DOCUMENT =>
══════════

Continuing his campaign against abolitionist petitions, Calhoun made his most direct endorsement of slavery in February 1837. It is this speech that is cited by Charleston’s History Commission in the language they’ve recommended for the new plaque to be placed on the Calhoun monument in Marion Square.
Tasked by Mayor John Tecklenburg to “Describe who Calhoun was and clearly elucidate his views on racism, slavery, and white supremacy,” previous drafts of the plaque led by declaring the monument “a relic of the crime against humanity” and the “plague of racism.” Those phrases were removed from the final draft and the overall tone softened. Instead the proposed language now begins with a brief timeline of when the monument was put in place, before explaining that it was erected at a time when “most white South Carolinians believed in white supremacy and racial segregation.”
Back in 1837, Calhoun lamented how abolitionists had denounced slaveholding states and made the South appear “hateful in the eyes of the world.” It is also in this speech that Calhoun foretold that the threat to slavery would divide America.
In supporting his argument that slavery was “a positive good,” Calhoun claimed that “Never before has the black race of Central Africa, from the dawn of history to the present day, attained a condition so civilized and so improved, not only physically, but morally and intellectually.”

══════════

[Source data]
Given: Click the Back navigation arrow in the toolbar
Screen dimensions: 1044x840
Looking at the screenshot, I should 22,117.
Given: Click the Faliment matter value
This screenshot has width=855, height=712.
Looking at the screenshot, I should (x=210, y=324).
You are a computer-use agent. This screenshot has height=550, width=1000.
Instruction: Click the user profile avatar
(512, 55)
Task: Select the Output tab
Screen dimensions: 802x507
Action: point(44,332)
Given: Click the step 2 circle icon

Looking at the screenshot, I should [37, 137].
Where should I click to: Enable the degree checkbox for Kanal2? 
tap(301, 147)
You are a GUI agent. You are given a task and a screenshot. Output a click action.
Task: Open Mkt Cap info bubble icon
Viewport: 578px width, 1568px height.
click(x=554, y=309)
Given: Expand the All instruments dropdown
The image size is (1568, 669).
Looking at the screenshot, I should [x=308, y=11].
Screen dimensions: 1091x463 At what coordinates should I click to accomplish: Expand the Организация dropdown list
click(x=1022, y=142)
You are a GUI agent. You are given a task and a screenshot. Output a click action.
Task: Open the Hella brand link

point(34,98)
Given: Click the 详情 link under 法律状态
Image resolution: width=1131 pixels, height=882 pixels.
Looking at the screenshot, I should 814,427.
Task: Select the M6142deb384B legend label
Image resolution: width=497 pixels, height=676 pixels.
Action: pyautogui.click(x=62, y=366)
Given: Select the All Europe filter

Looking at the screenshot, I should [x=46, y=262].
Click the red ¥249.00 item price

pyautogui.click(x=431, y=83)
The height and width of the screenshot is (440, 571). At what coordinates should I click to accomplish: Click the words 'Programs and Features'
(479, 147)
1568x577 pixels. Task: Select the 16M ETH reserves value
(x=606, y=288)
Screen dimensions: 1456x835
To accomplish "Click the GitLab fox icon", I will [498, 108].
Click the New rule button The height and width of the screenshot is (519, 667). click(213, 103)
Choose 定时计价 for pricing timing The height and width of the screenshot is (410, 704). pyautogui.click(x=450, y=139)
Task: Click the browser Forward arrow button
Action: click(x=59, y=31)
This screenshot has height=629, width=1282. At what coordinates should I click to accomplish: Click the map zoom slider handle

══════════

EXERCISES =>
A. According to the passage on the Calhoun monument plaque, in what month and year did Calhoun make his most direct endorsement of slavery?
B. Write the next part of the passage on the Calhoun monument plaque, picking up after its final sentence.

ANSWERS TO THE EXERCISES =>
A. February 1837.

B.
Calhoun died 13 years after delivering this speech, but his belief that slavery was a benefit to those subjected to its torment would carry on. At the unveiling of the original Calhoun monument in Charleston in 1887 — 24 years after the Emancipation Proclamation — U.S. Secretary of the Interior Lucius Q. C. Lamar echoed Calhoun’s comments, telling the thousands gathered at Marion Square, “Every benefit which slavery conferred upon those subject to it: All the ameliorating and humanizing tendencies it introduced into the life of the African, all the elevating agencies which lifted him higher in the scale of rational and moral being, were the elements of the future and inevitable destruction of the system.”
Just as Calhoun’s monument still hangs over Charleston, so too do his beliefs on slavery remain alive in America, favoring the basis for the modern white nationalist movement.
“Africans have benefited from their experience with white supremacy,” said white nationalist Richard Spencer in a recent interview with the Guardian‘s Gary Younge.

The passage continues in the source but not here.